No mês passado, um sargento da Força Aérea dos Estados Unidos foi preso, acusado pelos assassinatos de um xerife da Califórnia e de um policial federal, durante um protesto do movimento Black Lives Matter que descambou para a violência, na cidade de Oakland. Poucos dias antes, três homens também pararam atrás das grades por tentarem levar rifles e explosivos a uma manifestação contra a morte de George Floyd, em Las Vegas. Essas e outras 11 prisões e três mortes, sem aparente ligação, estão conectadas pela ação de um grupo que se identifica por um look bizarro: camisas havaianas de estampa floral, colete à prova de balas e fuzis de assalto. O uniforme é a principal característica do “Boogaloo”, um movimento organizado e perigoso que entrou no radar das autoridades americanas.
Não espere muita coerência. A não ser pela inusitada vestimenta, o grupo mais parece uma colcha de retalhos. Mistura libertários anti-governo, anti-polícia e defensores do porte de armas. O direito assegurado na Constituição americana pela Segunda Emenda, aliás, é sua principal bandeira. Muitos dos integrantes são militares ativos ou reformados e todos se preparam para uma suposta segunda guerra civil americana, que eclodiria como uma reação à tentativa do Estado – autoritária na visão dos “boogaloos” – em desarmar a população.
Sem líder, o grupo é mais um fruto da discussão sobre armas da plataforma 4chan, na internet. O site, espécie de reduto da extrema direita nas redes, já havia sido responsável pelo surgimento do coletivo de hackers Anonymous – conhecidos pelo uso da máscara do filme “V de Vingança” – e do grupo neofascista identificado como alt-right.
O nome é uma referência a um jogo de videogame de 1984, chamado “Breakin 2: Electric Boogaloo”. Em 2012, os usuários do 4chan começaram a se referir à possibilidade de uma “Guerra Civil 2: Electric Boogaloo”.
Como outros movimentos extremistas de direita, o Boogaloo é produto de uma geração de homens, geralmente brancos, saudosos das décadas anteriores. Eles costumam extravasar suas angústias por meio de memes, carregados de um humor sombrio, misógino e preconceituoso.

### [Objetivo]
Transcreva literalmente, do texto sobre o movimento Boogaloo acima, o trecho que se inicia nas palavras "Como outros movimentos" e se encerra em "misógino e preconceituoso.".

### [Material apresentado]
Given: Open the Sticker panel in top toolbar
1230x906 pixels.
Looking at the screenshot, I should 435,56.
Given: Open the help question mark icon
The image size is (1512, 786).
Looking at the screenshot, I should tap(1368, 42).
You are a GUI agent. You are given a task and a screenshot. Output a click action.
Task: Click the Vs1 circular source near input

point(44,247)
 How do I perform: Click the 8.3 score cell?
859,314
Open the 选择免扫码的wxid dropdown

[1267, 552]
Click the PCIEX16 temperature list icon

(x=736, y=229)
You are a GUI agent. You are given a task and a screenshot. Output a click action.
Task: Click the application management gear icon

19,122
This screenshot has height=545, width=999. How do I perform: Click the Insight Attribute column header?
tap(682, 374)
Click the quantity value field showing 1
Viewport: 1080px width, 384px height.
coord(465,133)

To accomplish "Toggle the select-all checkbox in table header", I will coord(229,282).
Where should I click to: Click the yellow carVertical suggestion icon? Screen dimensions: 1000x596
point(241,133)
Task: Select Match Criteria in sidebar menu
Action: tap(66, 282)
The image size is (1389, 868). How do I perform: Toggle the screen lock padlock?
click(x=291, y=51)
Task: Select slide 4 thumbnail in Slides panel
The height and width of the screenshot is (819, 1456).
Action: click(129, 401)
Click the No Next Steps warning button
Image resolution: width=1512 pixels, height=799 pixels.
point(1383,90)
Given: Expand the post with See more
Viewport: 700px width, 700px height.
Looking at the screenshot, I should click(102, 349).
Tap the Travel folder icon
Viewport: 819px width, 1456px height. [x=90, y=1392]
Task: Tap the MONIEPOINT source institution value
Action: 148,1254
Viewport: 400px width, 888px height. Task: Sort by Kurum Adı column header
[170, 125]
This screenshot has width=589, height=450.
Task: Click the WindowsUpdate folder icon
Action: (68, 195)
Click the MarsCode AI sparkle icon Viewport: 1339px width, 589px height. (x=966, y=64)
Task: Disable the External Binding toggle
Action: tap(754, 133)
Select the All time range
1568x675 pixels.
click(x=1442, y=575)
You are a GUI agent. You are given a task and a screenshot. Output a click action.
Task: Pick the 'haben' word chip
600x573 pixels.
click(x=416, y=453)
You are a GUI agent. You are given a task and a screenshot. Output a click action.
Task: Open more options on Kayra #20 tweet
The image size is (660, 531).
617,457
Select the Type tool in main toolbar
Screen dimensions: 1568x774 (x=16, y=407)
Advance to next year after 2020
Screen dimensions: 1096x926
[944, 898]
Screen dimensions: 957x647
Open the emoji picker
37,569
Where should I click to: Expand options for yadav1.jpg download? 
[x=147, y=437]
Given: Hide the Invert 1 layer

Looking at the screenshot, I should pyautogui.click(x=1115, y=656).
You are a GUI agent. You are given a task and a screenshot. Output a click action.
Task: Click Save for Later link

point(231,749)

### [Resposta]
Como outros movimentos extremistas de direita, o Boogaloo é produto de uma geração de homens, geralmente brancos, saudosos das décadas anteriores. Eles costumam extravasar suas angústias por meio de memes, carregados de um humor sombrio, misógino e preconceituoso.